On the left we have the stylish 3 conductor 1/4" phone jack (yes...our business had it's start with the phone company), and on the right the simple lines of the 2 conductor 1/4" jack. Jack = Female & Plug = Male.

3 Conductor Phone Jack Uses:

Headphone Jacks - Left signal, right signal & a common ground is all you need.

Insert Jack - Found on mixing boards & elsewhere. Typically Tip = Send, Ring (the bit in the middle) is return. Portion near the plug handle is ground.

Balanced T/R/S Connections - T/R/S stands for "Tip, Ring, Sleeve", so as to distinguish it from it's 2 conductor brother. Typically tip = in phase signal, ring = out of phase signal & ground is portion near the plug handle. This one can get a little tricky as some manufacturers claim pseudo balanced, which doesn't really exist. It's not able to reject interference like a balanced connection. I've seen these listed as balanced in the brochure & unbalanced in the owner's manual. If you plug a regular 2 conductor into this you'll still get a signal because the out of phase signal will be shorted to ground by the longer ground section on the plug, but it will not be balanced, so it won't reject interference over long distances. One drawback to using 1/4" T/R/S for balanced audio is you can't lift ground easily, short of cutting the wire. With an XLR connection you can just insert an adapter.

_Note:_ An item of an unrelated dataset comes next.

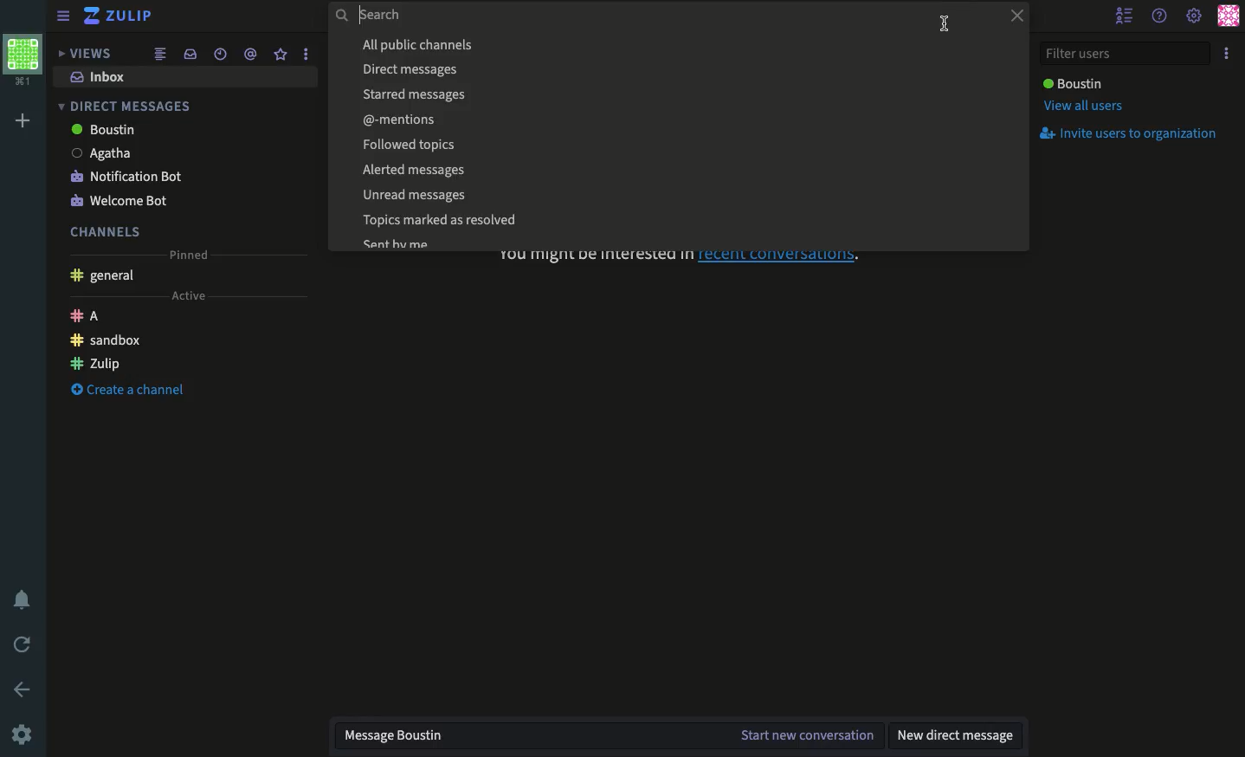 The width and height of the screenshot is (1245, 757). I want to click on Channels, so click(106, 232).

Guitar Pedals - Manufacturers can wire the input so the longer ground section of a 2 conductor 1/4" plug from your guitar shorts out the 3rd conductor & turns the pedal on only when you plug it in.

2 Conductor Phone Jacks

Guitar/Bass/Keyboard outputs - All the ones I've seen are unbalanced 1/4" connections.

Mixing Board Line inputs - Typically unbalanced unless it's specifically designated Balanced.

Signal Processing - Unbalanced 1/4" connections are suitable to the short cable lengths involved in hooking these up.

Speaker Outputs

Except for speaker outs, almost always a instrument or line level signal, you just never know which one. -10 level is the one found in the home stereo world. +4 is from the pro audio world. Instrument is between -10 & Mic level.

Rarely used for a mic level signal. If you see one...run!